After a relentless month of selling, markets managed to string together a few positive days mid-week after breaking to a new low on Monday. In fact, the buying action was so strong that the Dow rose more than 20% in just three days and re-entered a bull market. The S&P 500 didn't see quite as strong of action and is up less than 20% from its lows. Despite rapidly rising case numbers and jobless claims that shattered previous records, it looks like the market is trying to find some footing. Still, we are certainly not out of the woods yet. Friday's market saw the return of selling with many of the talking heads calling for a re-test of the lows. We don't know exactly where this shakes out, but we know that market sell-offs often come in a "bang and a whimper." We might have seen the most intense selling action, but that doesn't mean that it is over. We'll be watching the fundamentals and technicals very closely.
Under the surface, we've seen subtle signs of technical improvement. Equity correlations are starting to fall. This means that not all stocks are being treated the same and there is starting to be some differentiation between good and bad. We're also seeing market breadth dramatically improve even as sentiment breaks to new lows. The advance/decline ratio has been rising as the bull/bear ratio has been falling. Historically, this is often a contrarian condition that has been a positive signal for returns over the next 3 to 12 months. We've also seen credit spreads start to narrow a bit indicating that some of the stress in the bond markets has been eased by the Fed's response.

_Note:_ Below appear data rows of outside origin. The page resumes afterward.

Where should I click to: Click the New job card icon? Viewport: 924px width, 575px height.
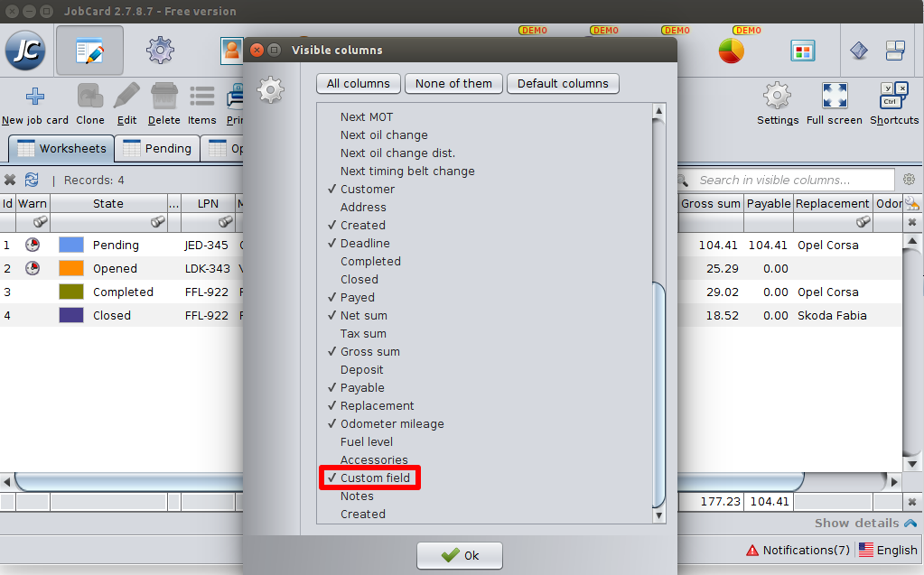tap(34, 97)
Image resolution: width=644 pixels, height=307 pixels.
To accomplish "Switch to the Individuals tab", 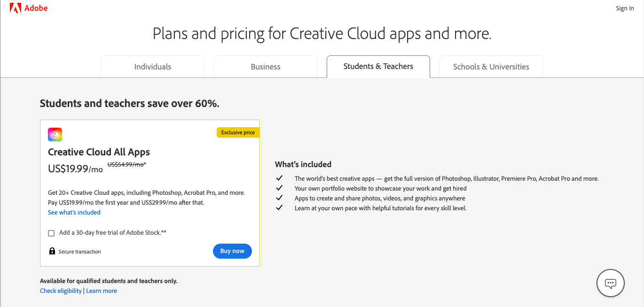I will [x=152, y=66].
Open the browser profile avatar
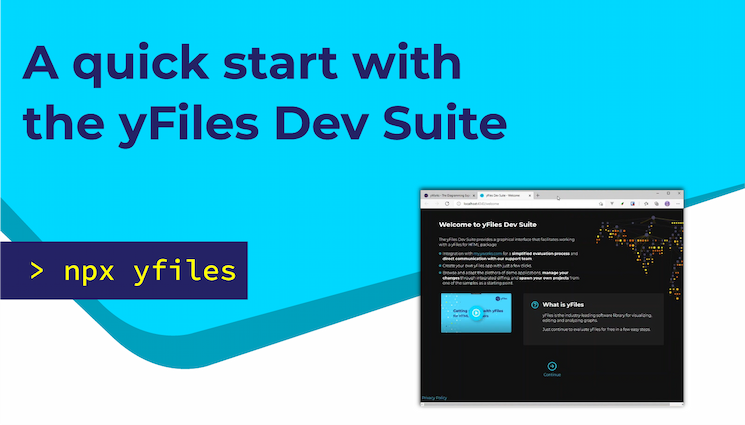 666,203
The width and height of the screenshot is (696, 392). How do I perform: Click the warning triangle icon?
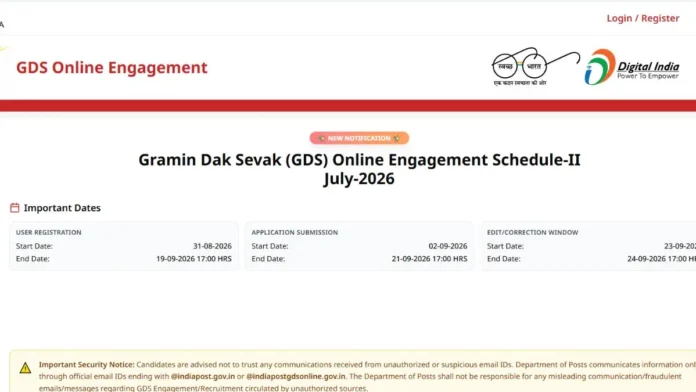click(x=25, y=368)
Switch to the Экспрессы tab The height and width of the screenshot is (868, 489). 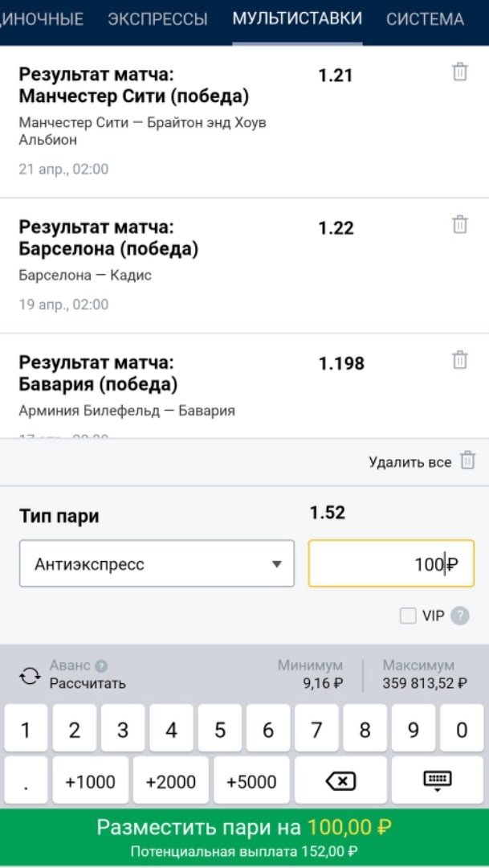157,19
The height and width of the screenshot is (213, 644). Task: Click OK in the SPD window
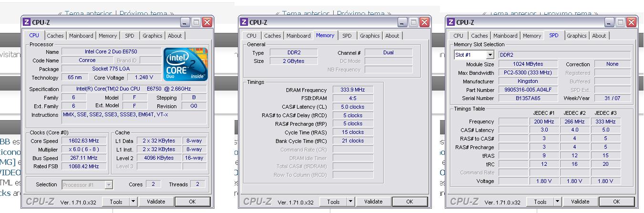pos(616,202)
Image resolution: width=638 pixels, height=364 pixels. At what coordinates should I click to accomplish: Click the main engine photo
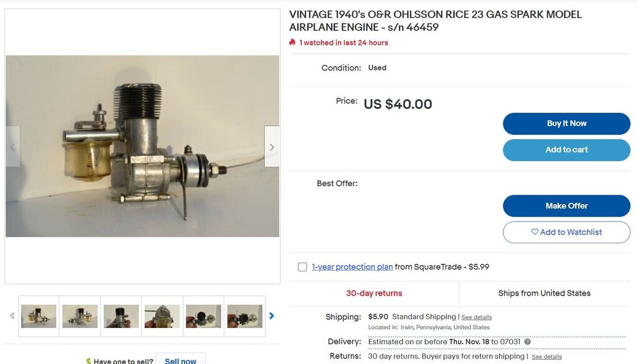point(143,146)
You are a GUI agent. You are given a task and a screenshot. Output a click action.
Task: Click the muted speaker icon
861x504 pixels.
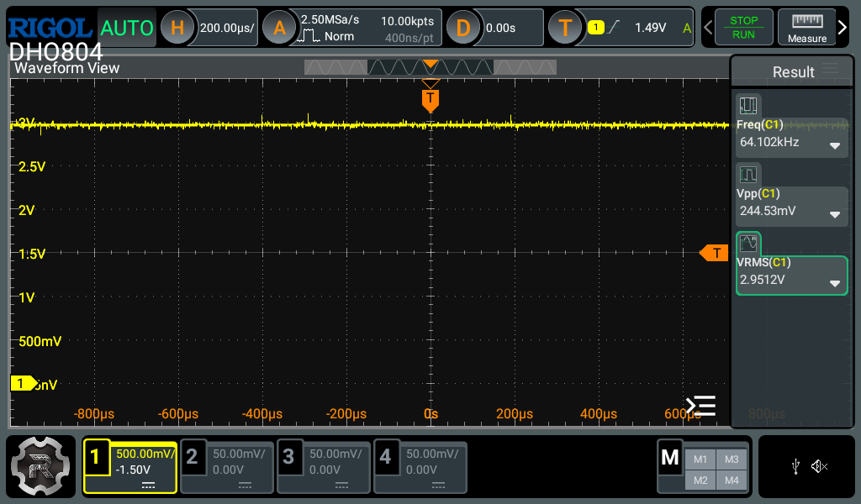pyautogui.click(x=820, y=467)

From a fundamental standpoint, things are falling apart, but there is some hope on the horizon. We know jobs numbers are awful and that GDP and earnings are likely to get crushed in Q2. Still, we take some solace in the idea that the Fed and the government are unloading shock-and-awe stimulus. The dollars being pumped into the economy dwarf amounts from 08/09. Our friends at Strategas Research Partners have posed the idea that perhaps the Great Recession taught lessons that are preventing a depression this go around. The all-in response should hopefully allow the economy to get back on its feet once the virus is contained.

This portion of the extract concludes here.